官報に掲載された中国企業のうち注目されるのは、電子商取引企業のアリババ、中国最大のインターネット検索ポータルの百度、電気自動車メーカーのBYD、人工知能(AI)大手のテンセント(騰訊)などだ。ブルームバーグ通信は「アリババ、百度、テンセントという中国AIを牽引(けんいん)する3チャンピオンがリストに含まれた」と指摘した。米国が中国の「AI崛起」を牽制(けんせい)する狙いがあるという趣旨だ。

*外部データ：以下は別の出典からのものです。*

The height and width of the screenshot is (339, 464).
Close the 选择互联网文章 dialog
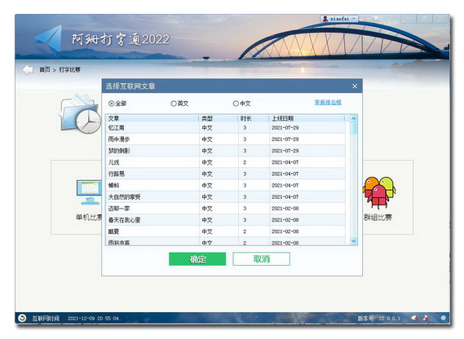point(355,86)
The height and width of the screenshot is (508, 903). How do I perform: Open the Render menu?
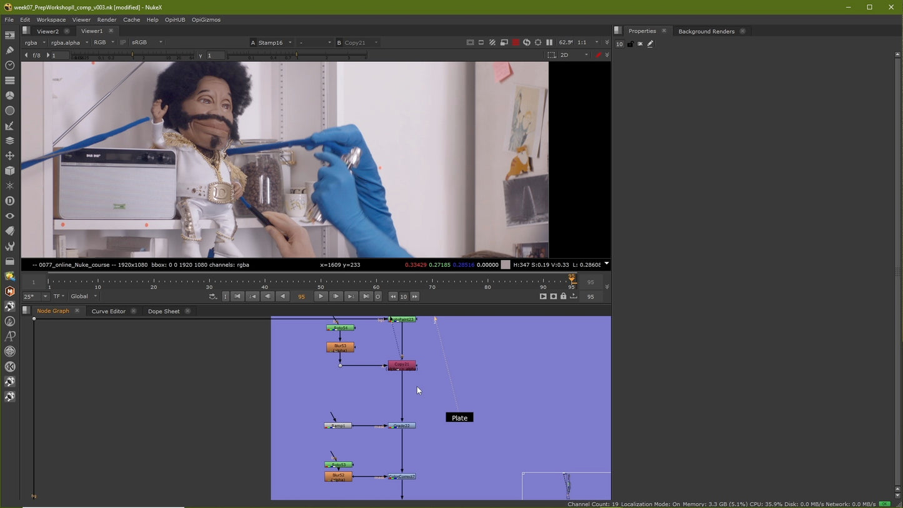click(x=106, y=19)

YMTC(長江存儲科技)やCXMT(長鑫存儲技術)などの半導体企業は、従来通りリスト掲載が維持された。ファーウェイも2021年に同リストへ掲載されて以降、継続的に制裁を受けている。
国防総省は、これら企業が中国政府傘下の国有資産監督管理委員会(SASAC)または中国工業情報化部(MIIT)と直接または間接的に連携して活動していると判断した。アリババと百度については「MIITと連携する中国防衛産業基盤への軍民融合の貢献者」、BYDについては「SASACと直接または間接的に、MIITとも間接的に連携する軍民融合の貢献者」と指摘した。

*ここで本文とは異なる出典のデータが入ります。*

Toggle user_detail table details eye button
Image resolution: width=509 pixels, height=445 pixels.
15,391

リストに掲載されたからといって、直ちに制裁や輸出規制などの制約を受けるわけではない。しかし今後、国防総省との事業推進において不利益を受ける可能性がある。また、財務省など他の政府機関に対しても警告メッセージとなり得る。ロイター通信は「国防総省は今月末から、リスト掲載企業と直接契約を締結することが禁止される。来年からは第三者を通じてこれら企業の製品やサービスを購入することも禁止される」と伝えた。
国防総省は今年2月、これら企業を含む1260Hリストを官報に掲載したが、数分後に撤回した。これについては、5月の米中首脳会談を意識した措置ではないかとの分析が出ていた。首脳会談終了後、再び中国への圧力を強める形となった。リストを確定して公表したことから、対象企業だけでなく中国政府レベルでの反発が起きる可能性もある。